The Minotaurs of Maze World
Page 29
He gasped.
When Jason finally saw the beast, he was surprised by it. There was a huge, black form up ahead, just inside the shadows of the pines...
His heart quickened and Jason saw his vision pulsate around the edges.
Crouching low and trying to control his desperate breathing, Jason approached the tree line then dropped to his knees. He braced his rifle on a big branch. He felt the wetness of the snow seep through the legs of his suit immediately. The Merc armor wasn't waterproof, it seemed.
The alpha was across the clearing, upright but keeping fairly still, just inside the tree line on the other side. It was perhaps fifty yards away.
Amazing that it didn’t see me, Jason thought, then he considered the wind. There was a breeze coming at him from the north. He was downwind. The alpha couldn’t smell him.
It looked like the minotaur was sitting or crouching in the shade of the pine trees, staring down the ridge at the town. Jason saw the lines of its horns moving as the creature gazed at Ridgeview, looking up and down the streets below.
Resting. Dying?
This is it, Jason thought.
He settled in behind his Rigby as quietly as he could then brought his head down behind the sights. The gun was nestled into the crook of a pine tree and one of its branches, so his sight picture was solid.
It was a perfect setup.
Jason aimed at the beast, putting his front sight into the black mass of the alpha’s neck as best he could. Its body was very dark and hard to distinguish, but Jason could approximate where its vulnerable spot would be by the movement of its head and horns. He saw steam rising in the chilly shaded air from the beast's mouth and nostrils.
Flicking off the safety, Jason calmed his breathing, ignored the insane fear and adrenaline coursing through him, then put his finger on the trigger, letting out a long breath. He squeezed...
The Rigby Magnum Mauser let out a tremendous boom that immediately echoed through the mountains, thrusting back hard into Jason’s shoulder and slamming his eardrums painfully. He saw the minotaur take a hit and heard the thwack. The monster grunted then roared, jumping to its feet with a thunderous crash!

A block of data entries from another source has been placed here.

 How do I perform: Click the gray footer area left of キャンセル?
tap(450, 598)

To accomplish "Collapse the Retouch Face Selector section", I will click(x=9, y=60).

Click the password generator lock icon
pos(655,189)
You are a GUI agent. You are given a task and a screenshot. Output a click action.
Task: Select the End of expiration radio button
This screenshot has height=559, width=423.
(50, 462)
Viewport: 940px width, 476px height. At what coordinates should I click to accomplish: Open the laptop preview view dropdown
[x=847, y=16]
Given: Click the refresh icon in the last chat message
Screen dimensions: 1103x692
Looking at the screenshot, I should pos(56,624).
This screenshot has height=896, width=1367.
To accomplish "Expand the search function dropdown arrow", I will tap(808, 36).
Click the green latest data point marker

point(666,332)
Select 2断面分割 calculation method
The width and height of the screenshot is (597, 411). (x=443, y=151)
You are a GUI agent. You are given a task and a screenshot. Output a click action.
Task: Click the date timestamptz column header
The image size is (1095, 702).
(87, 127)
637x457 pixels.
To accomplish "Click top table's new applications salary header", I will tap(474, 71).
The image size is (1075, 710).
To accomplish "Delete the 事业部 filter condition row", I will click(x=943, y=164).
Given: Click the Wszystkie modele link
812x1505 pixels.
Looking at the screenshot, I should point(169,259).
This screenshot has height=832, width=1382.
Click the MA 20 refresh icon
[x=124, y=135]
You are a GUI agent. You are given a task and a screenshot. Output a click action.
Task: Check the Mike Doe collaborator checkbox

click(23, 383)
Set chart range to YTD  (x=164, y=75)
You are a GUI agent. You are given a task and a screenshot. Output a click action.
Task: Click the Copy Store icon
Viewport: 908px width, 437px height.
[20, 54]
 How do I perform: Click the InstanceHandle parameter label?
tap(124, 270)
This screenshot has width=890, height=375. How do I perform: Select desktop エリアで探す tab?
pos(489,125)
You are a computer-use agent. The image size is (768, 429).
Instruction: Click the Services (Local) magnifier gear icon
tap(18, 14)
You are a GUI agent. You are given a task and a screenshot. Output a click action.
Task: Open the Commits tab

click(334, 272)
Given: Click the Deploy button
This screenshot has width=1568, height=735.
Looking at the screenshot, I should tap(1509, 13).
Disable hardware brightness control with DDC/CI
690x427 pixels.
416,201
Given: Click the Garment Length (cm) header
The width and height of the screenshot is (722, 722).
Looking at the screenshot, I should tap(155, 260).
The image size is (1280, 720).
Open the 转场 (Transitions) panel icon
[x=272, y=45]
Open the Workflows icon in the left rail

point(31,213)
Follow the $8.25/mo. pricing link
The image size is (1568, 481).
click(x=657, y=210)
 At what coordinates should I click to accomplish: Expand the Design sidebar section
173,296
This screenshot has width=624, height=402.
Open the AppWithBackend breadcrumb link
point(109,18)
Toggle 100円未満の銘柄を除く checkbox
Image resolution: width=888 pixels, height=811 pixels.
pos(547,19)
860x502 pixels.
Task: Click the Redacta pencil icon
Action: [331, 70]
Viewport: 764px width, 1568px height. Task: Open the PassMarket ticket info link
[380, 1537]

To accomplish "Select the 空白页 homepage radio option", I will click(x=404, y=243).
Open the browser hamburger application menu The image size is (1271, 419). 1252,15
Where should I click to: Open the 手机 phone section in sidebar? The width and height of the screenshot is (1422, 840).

Then it turned and fled, continuing north along the ridge toward the lake and deeper into the trees.
"Shit!"
Jason pursued, cycling the action.
Did he hit it? He'd heard the hit—he was pretty sure—but the monster was still going!
Plodding across the clearing, Jason burst into the trees where the monster had been hiding and looked around, desperately searching for some sign that he had mortally wounded it. There was nothing. Sure, there was some blood—just like before—but not the massive splash that Jason was hoping for.
He rushed after the tracks, dodging through and over deadfall, taking his time around boulders and rock formations, snapping branches underfoot and sending gravel and chunks of snow tumbling down the hill. The terrain was becoming steeper and more difficult to navigate quickly.
Jason heard a sudden crack of a branch breaking further up the ridge on his right. He spun with his muzzle up, flushed with chilling fear. The man suddenly remembered that the alpha had been hunting him and Riley in that canyon. It was smart, it may try to lead him into a trap...
Shit.
There was nothing up there, but Jason was certain that even though he didn’t see anything, that monstrous beast could be up there somewhere, hooking around on him.
Jason immediately slowed down, following the tracks—which were getting harder and harder to find in the broken-up landscape—frequently turning around and scanning the areas to his sides and back. Terror crawled up his spine and Jason felt like he was in the Wilderlands again—albeit a snowy version of it—being chased by unrelenting predators from all sides.
The alpha minotaur didn’t come for him. Jason figured that it would, and that he’d be screwed, but it never came. It never charged suddenly out of the trees from hiding like a black freight train of death on thunderous hooves.
It was simply ... gone.
Jason followed on and on—trying to make sense of the diminishing trail—feeling colder and colder. Eventually, he made it around the north end of the ridge, and looked out onto the sparkling blue waters of Lake Granby. He wasn’t finding blood anymore, and now, what he thought were occasional hoof-marks could have just as easily been random spots of snowmelt.
The minotaur was freaking gone. He’d lost it.
In time, continuing around the north edge of the ridge, Jason went on for a little while into the triangular valley where he’d found the Dreadwraith—the T-Rex—in the Wilderlands version of this place. He stopped and sat on a stump.
"Screwed," he said to himself. "Not good."
Jason looked up and saw birds in the trees. If he was still following the alpha, all of the wildlife would have scattered when it came through.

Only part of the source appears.